For a little while on the train this afternoon I was convinced I had coined a new expression. Back at my computer, though, the Internet informed me that people have been “lispifying” things since before I was born, and I just hadn’t been in on the joke. Nevertheless, it’s a good word, and I will proceed to do just that, lispify something.
There was a question on Stackoverflow a couple of days ago as to how it would be possible in F# to take the content of an Excel spreadsheet cell and interpret it to find out if it was a simple value or a formula, and in the latter case, to return the operation and arguments. The poster of the question was after something that would return either the value or a tuple with the details of the formula, for the exact request see here.
This struck me as a good opportunity to get my hands on the F# lexer and parser. As an example it seems just simple enough not to get completely lost in all sort of arcane specialist tweaks that only hardcore compiler builders know about, and yet it offers some real insight into how the whole process works.
First things first
We need some tools. As per the current version of F#, the parser/lexer binaries are not in the main distribution, but in the F# PowerPack, so this needs to be downloaded and installed. I have used Visual Studio 2010 for this, but 2008 might just work. And in order to get all the bits and pieces together quickly, we are using the F# Parsed Language Starter template for Visual Studio.

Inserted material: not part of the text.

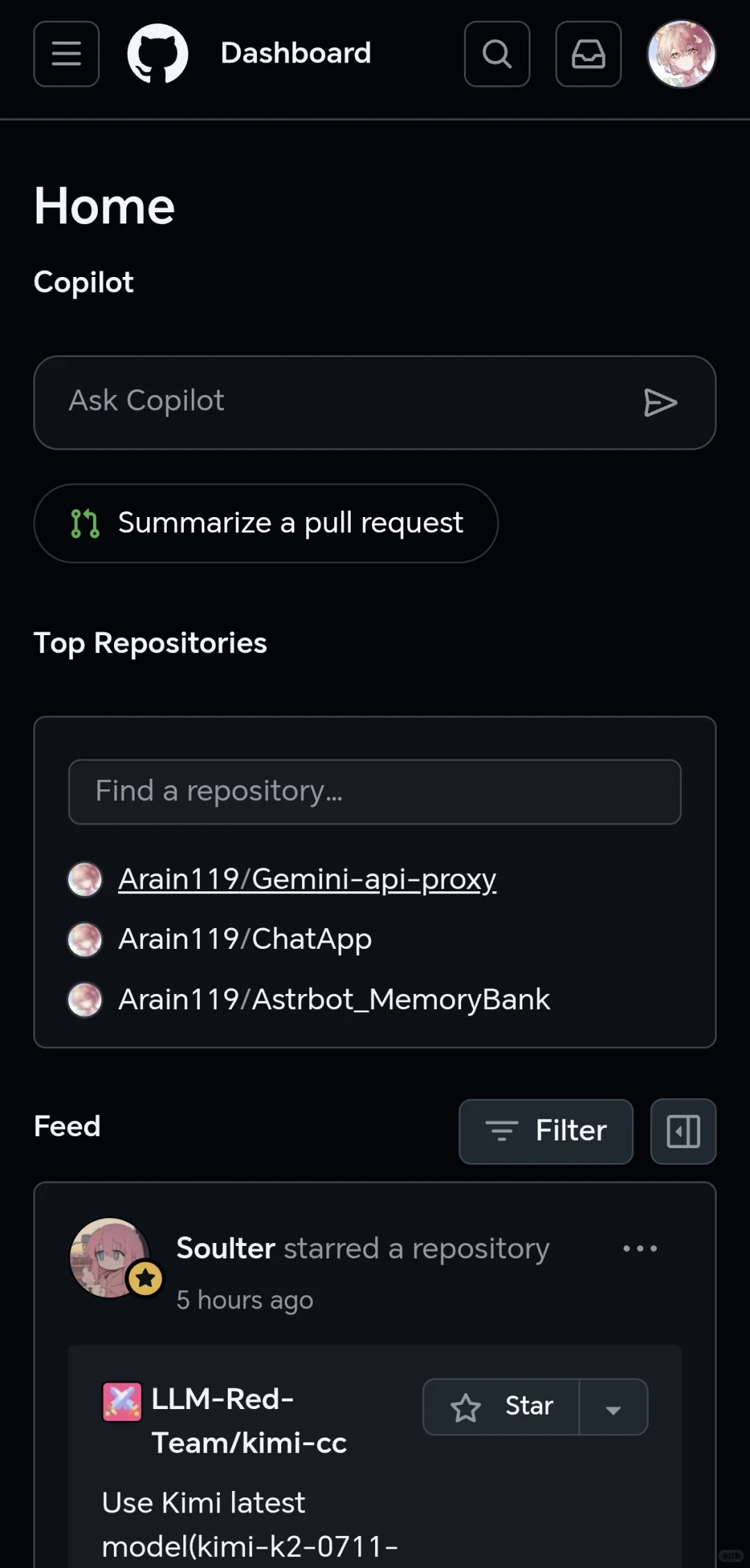
Task: Click inside the Ask Copilot field
Action: point(333,403)
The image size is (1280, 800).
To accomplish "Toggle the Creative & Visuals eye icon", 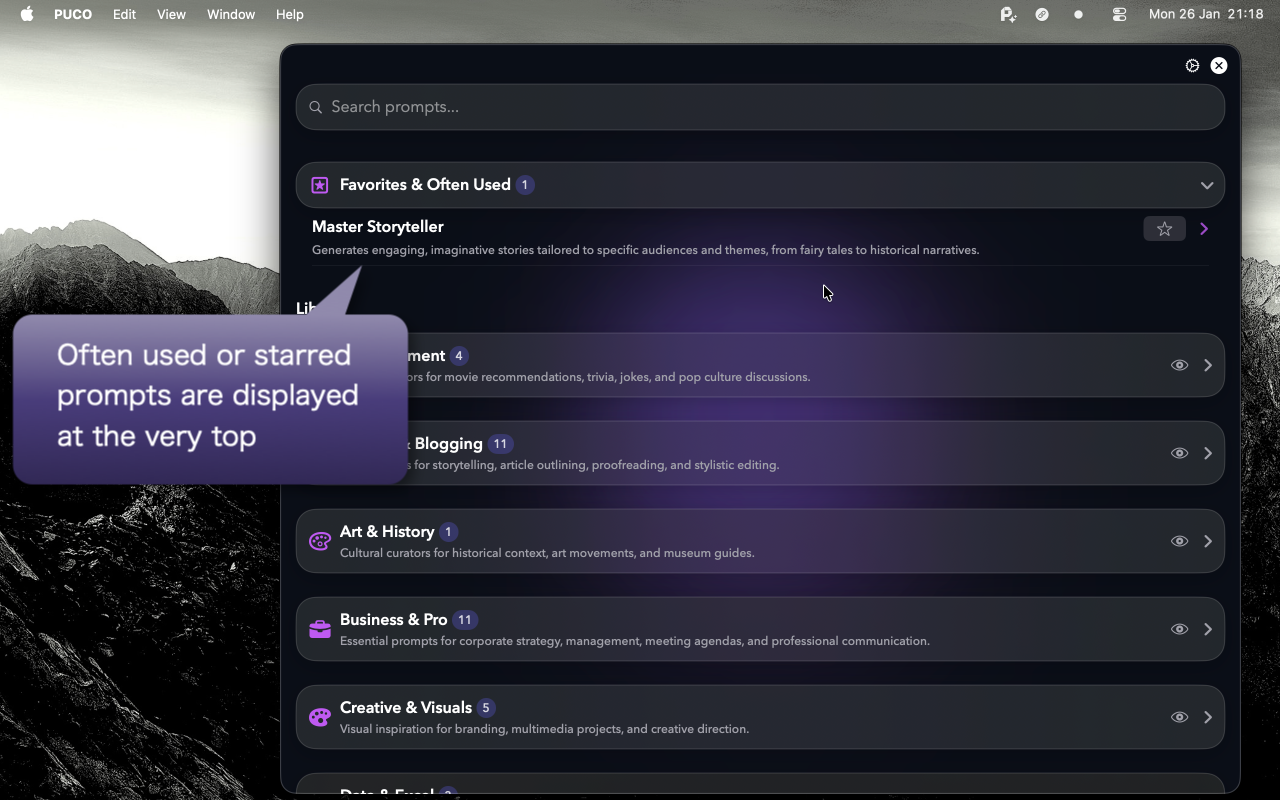I will pos(1179,716).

There is some documentation out there on how to use FsLex and FsYacc. Robert Pickering gives a good introduction in Foundations of F#; A bit more technical is the chapter in Expert F# (Don Syme, Adam Granicz, Antonio Cisternino), which also touches on potential issues with parsing, conflicts, operator precedence, and some more. I am guessing that if you read this then you know both books anyway. There is also the Wikibook, which I like very much. Read through all this before continuing.
Getting started
Open a new project in Visual Studio. Find the F# project templates in the list and select the Parsed Language Starter.
This creates a project to parse instructions for a little calculator application. We won’t be needing this, but it is a rather nice way to get all the necessary files created and make sure that the lexer and parser are called during the build. Currently neither is officially integrated into Visual Studio, which means that the only way to use both programs is either a separate command line window or a pre-build step in the project settings; both is a bit clumsy and doesn’t do much for keeping track of build dependencies either.
The files in the new project are
- lexer.fsl, which has the syntax description that is needed to correctly tokenise the input strings.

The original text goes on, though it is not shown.